**Task brief:**
How many lines in the entries below contain the word "badge"? Answer with the number and nothing else.
== Excerpted data ==
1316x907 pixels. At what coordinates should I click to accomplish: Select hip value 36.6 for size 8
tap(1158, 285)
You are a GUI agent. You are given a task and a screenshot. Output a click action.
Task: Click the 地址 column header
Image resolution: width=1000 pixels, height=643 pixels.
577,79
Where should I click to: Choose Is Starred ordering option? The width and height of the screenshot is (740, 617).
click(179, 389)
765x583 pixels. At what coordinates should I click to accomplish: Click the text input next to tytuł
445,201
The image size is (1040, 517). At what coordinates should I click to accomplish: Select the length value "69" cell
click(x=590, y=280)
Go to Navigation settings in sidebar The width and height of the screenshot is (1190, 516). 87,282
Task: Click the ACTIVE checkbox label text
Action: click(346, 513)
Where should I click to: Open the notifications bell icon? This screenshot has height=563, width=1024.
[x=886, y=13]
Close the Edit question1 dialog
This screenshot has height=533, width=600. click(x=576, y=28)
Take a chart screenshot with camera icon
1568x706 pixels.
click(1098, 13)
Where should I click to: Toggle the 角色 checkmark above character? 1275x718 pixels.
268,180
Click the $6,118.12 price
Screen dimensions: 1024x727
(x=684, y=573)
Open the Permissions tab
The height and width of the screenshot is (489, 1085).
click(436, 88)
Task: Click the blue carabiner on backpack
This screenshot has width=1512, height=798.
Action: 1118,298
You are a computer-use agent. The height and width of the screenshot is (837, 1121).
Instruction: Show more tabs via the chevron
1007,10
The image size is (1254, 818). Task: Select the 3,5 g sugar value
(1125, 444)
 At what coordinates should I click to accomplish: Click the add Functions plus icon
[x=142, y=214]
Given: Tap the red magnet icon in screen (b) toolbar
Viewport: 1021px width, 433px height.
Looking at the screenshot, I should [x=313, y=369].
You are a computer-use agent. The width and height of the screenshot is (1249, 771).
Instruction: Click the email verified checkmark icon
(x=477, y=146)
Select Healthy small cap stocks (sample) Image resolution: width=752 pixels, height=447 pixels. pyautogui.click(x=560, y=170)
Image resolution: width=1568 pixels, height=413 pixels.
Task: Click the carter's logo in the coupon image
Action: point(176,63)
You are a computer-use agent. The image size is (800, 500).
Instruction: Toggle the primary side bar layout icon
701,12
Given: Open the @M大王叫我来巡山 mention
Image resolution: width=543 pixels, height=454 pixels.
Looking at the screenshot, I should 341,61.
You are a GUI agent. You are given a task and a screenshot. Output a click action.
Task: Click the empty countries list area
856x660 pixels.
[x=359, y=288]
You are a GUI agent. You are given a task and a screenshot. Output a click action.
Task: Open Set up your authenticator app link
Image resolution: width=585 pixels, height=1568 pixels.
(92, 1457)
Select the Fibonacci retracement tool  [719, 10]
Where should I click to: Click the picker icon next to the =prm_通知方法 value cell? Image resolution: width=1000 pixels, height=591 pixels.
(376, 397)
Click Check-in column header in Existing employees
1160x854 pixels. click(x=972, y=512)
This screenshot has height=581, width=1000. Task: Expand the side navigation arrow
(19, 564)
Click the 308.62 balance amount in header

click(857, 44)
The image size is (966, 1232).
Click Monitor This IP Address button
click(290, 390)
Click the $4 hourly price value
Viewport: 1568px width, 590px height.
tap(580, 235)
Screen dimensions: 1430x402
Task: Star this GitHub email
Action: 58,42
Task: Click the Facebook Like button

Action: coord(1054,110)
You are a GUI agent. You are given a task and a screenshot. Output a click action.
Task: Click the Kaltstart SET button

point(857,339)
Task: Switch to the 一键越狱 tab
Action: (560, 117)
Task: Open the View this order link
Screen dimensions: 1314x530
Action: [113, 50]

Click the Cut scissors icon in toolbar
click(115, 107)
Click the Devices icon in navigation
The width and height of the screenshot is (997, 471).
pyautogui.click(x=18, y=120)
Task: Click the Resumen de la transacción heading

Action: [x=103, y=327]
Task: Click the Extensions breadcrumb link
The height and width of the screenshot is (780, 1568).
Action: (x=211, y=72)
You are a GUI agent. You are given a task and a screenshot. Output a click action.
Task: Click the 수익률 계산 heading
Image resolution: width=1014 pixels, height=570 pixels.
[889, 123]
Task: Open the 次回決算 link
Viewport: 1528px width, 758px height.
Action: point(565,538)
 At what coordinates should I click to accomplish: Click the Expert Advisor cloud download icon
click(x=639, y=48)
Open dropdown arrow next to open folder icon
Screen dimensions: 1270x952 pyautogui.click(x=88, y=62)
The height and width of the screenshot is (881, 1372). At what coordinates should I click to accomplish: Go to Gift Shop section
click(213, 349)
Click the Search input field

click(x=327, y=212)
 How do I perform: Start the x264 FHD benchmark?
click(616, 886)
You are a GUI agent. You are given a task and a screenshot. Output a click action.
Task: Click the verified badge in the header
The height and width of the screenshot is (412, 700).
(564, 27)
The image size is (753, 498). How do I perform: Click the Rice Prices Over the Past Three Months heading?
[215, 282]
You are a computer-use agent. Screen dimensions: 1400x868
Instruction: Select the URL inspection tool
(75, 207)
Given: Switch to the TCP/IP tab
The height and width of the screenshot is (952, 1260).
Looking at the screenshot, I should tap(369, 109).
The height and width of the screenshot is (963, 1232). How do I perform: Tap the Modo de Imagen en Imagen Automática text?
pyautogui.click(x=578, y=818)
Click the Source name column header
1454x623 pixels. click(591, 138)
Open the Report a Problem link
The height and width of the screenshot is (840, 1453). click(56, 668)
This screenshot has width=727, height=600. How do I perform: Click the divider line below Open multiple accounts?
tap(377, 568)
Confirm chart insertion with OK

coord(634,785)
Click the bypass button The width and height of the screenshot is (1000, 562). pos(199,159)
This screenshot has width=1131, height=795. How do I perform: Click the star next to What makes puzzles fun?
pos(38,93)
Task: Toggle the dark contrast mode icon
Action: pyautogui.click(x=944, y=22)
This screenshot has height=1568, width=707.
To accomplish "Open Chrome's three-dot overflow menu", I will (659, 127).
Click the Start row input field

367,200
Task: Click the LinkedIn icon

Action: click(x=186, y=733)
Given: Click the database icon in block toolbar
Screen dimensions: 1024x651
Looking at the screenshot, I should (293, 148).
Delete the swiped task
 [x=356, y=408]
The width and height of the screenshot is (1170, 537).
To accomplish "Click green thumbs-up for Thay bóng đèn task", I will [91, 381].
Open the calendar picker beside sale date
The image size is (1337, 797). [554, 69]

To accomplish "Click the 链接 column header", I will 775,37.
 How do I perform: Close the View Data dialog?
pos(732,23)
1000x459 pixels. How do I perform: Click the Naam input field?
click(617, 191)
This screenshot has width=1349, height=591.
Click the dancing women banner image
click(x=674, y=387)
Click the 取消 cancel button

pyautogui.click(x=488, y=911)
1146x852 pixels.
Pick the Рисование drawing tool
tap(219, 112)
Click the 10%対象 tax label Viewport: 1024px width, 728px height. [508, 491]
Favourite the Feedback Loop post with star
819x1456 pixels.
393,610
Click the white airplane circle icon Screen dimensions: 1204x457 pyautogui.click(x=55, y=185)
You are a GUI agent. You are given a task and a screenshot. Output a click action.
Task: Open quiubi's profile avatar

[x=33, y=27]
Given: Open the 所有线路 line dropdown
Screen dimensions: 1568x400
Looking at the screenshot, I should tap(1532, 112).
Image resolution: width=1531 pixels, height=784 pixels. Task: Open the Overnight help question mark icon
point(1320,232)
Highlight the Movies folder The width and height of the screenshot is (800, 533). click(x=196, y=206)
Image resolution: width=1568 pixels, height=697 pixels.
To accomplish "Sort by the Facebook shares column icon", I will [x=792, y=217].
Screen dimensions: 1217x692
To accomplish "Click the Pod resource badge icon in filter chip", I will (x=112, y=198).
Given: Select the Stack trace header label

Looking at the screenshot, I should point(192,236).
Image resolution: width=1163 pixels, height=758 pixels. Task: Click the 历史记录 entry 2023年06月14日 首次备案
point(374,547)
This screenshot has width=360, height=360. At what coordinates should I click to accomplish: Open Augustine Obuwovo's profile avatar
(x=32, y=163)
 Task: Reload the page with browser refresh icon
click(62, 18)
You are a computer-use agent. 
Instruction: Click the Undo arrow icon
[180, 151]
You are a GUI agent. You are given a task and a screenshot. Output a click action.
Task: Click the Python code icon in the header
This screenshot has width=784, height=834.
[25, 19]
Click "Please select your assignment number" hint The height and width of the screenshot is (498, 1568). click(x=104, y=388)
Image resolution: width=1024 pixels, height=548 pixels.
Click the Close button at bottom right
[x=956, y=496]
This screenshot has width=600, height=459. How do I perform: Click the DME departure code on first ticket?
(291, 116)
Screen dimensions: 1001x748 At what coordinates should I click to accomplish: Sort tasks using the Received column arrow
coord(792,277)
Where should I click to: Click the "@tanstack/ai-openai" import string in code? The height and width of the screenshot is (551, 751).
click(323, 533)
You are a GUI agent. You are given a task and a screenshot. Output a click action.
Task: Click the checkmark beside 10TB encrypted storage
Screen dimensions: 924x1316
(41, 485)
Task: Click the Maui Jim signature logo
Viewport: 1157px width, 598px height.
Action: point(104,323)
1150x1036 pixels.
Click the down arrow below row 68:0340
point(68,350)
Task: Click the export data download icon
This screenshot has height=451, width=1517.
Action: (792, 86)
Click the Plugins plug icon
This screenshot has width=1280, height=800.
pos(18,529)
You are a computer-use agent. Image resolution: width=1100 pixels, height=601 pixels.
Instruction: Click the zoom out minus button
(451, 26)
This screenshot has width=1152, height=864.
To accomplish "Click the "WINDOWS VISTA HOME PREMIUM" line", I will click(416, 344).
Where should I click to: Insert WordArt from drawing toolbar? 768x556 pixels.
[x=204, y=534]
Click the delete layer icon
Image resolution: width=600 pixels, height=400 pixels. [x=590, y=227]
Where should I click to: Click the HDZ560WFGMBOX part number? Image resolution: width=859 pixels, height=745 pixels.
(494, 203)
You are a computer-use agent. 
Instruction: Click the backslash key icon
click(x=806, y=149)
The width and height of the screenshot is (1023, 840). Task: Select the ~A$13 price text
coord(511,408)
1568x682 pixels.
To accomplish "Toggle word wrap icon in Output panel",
===
**Finished exercise:**
2